Search code examples
c++debuggingopencladdress-sanitizer

OpenCL usable when compiling host application with Address Sanitizer


I'm debugging a crash of my OpenCL application. I attempted to use ASan to pin down where the problem originates. But then I discovered that I enable ASan when recompiling, my application cannot find any OpenCL devices. Simply adding -fsanitize=address to the compiler options made my program unable to use OpenCL.

With further testing, I am certain ASan is the reason.

Why is this happening? How can I use asan with OpenCL?

An MVCE:

#include <CL/cl.hpp>
#include <vector>
#include <iostream>

int main() {
    std::vector<cl::Platform> platforms;
    cl::Platform::get(&platforms);
    if(platforms.size() == 0)
      std::cout << "Compiled with ASan\n";
    else
      std::cout << "Compiled normally\n";
}

cl::Platform::get returns CL_SUCCESS but an empty list of devices.

Some information about my setup:
GPU: GTX 780Ti
Driver: 418.56
OpenCL SDK: Nvidia OpenCL / POCL 1.3 with CPU and CUDA backend
Compiler: GCC 8.2.1
OS: Arch Linux (Kernel 5.0.7 x64)


Solution

  • The NVIDIA driver is known to conflict with ASAN. It attempts to mmap(2) memory into a fixed virtual memory range within the process, which coincides with ASAN's write-protected shadow gap region. Given that ASAN reserves about 20TB of virtual address space on startup, such conflicts are not unlikely with other programs or drivers, too.

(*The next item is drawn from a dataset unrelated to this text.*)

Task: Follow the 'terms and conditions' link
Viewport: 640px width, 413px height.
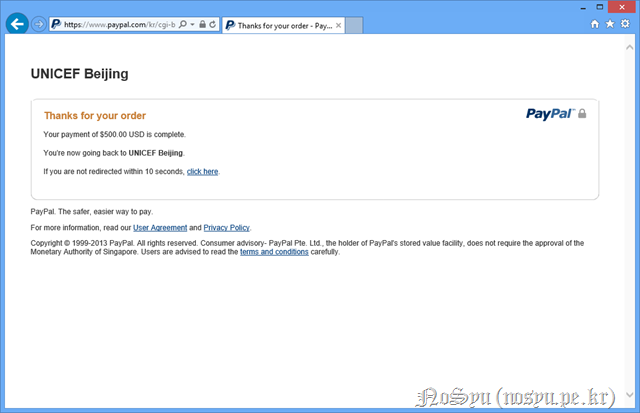Action: [x=274, y=252]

    ASAN recognizes certain flags that may be set in the ASAN_OPTIONS environment variable. To resolve the shadow gap range conflict, set the protect_shadow_gap option to 0. For example, assuming a POSIX-like shell, you may run your program like

    $ ASAN_OPTIONS=protect_shadow_gap=0 ./mandelbrot
    

    The writable shadow gap incurs additional performance costs under ASAN, since an unprotected gap requires its own shadowing. This is why it's not recommended to set this option globally (e. g., in your shell startup script). Enable it only for the programs that in fact require it.

    I'm nearly certain this is the root cause of your issue. I am using ASAN with CUDA programs, and always need to set this option. The failure reported by CUDA without it is very similar: cudaErrorNoDevice error when I attempt to select a device.